Detroit sergeant reassigned after controversial post
A black Detroit police sergeant has been reassigned and is under investigation after posting a message on Facebook suggesting he supports African-Americans over fellow cops — “be we armed or not. Wrong or right.”
Sgt. Kerry Petties has been removed from the 8th Precinct Special Operations unit after his post last week, Chief James Craig said Thursday.
The Facebook post is one of two by Detroit officers being investigated in the wake of recent national events that have heightened tensions between African-Americans and police. Videos captured officer-involved killings in Minnesota and Louisiana, sparking nationwide protests. In Dallas, a sniper killed five officers as a protest was ending.
Detective Nathaniel Weekley, who is white, was demoted and reassigned from the Sex Crimes unit last week after he wrote on Facebook following the Dallas killings that members of Black Lives Matter and their supporters were racist.
Craig said Petties hasn’t yet been demoted because his job classification is different than Weekley’s.
“I can say both officers have been placed on restricted duty, and there’s an investigation into both posts,” Craig said.
Weekley’s position was an appointed rank, making it easier to demote him, Craig said. Disciplinary action against Petties has to go through civil service due process.
Craig said he expects the investigations to be completed within 30 days.
In the post under the screen name “Kerry Petties Muhammad,” the sergeant last week expressed anger over what he said were differences in the way police deal with black and white armed suspects.
Petties, the recipient of a 2014 Detroit Police Sergeants and Lieutenants Association Leadership Award, did not reply to a request seeking comment.
“And you (expletives) are mad at Jesse Williams,” Petties began his post, referring to an actor who complained during a recent awards show that blacks are treated differently by police than whites.
“The proof is right in your damn faces. A White boy walks into a house of worship, and commits an act of terrorism, and he’s taken into custody,” Petties wrote in an apparent reference to Dylann Roof, who killed nine African-Americans last year in a Charleston, South Carolina, church.
“Angry ... dysfunctional White men, who’s (sic) lives are (impotent,) fruitless and dry in the face of all the damn privileges that White America provides for them, they kill at will and again are taken into custody,” Petties wrote.
“Militia men, openly declare war on the government, and American society! The Police local, State and Federal show up and don’t do a damn thing.... ‘Let’s sit, Let’s talk, Let’s wait.’ This is the (expletive) strategy used to deal with clearly armed, aggressive, and violent White men.
“The Black man! It seems to not matter the situation for ‘US’? Yes, I am a AMERICAN POLICE OFFICER, and I said ‘US.’ I am FIRST AND FOREMOST a Black man, living in America. Be we armed or not. Wrong or right. Rich or poor.”
The post has since been removed from Petties’ Facebook wall.

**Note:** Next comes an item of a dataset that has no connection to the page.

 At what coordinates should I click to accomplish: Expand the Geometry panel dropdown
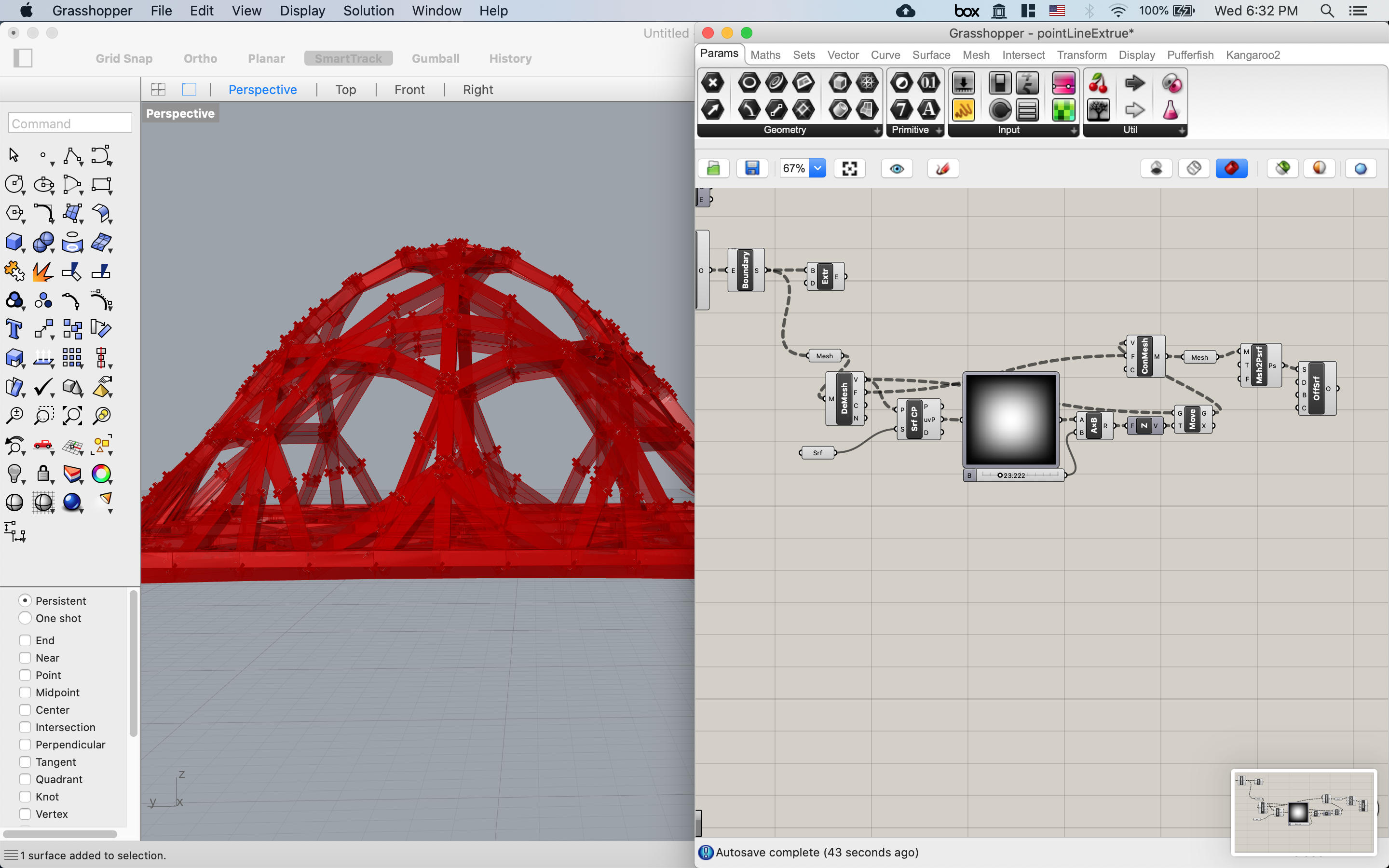click(874, 130)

Detroit Police Commissioner Willie Bell, former president of the national Black Police Officers Association, and a Detroit cop from 1971 to 2003, said he understands African-American officers sympathizing with black citizens, but added they should never support criminals of any race.
“You function as a police officer who happens to be black,” said Bell, who worked in the years after the 1967 riot to integrate the police department, and called for officers to be more sensitive to the African-American community.
“As a black police officer, first and foremost, you carry out your responsibility to uphold the law,” Bell said. You are sensitive to the people you interact with, and are concerned about what’s happening in the black community, because you can relate to those issues. But never to the extent where you overlook lawbreakers.”
Craig, who was on the Los Angeles police force during the 1992 riot after the acquittal of white police officers who were videotaped beating black motorist Rodney King, declined to comment on the content of Petties’ post because of the investigation.
But he said that during times of racial strife, black and white police officers should remember they’re cops first.
“We have an oath of office, and we’re sworn to protect all people,” he said. “A perfect example is during the Black Lives Matter protest in Dallas, where the officers were sworn to protect those protestors, and they did their best to protect them.”
He said police are even obligated to protect freedom of speech of groups such as the KKK if they were to do a march.
Craig said governments have the right to restrict the speech of public employees and his department has a social media policy that restricts officers from posting “anything that would undermine the department’s relationship with the community.”
“The policy also prohibits anyone from posting things that would contribute to a hostile work environment,” he said.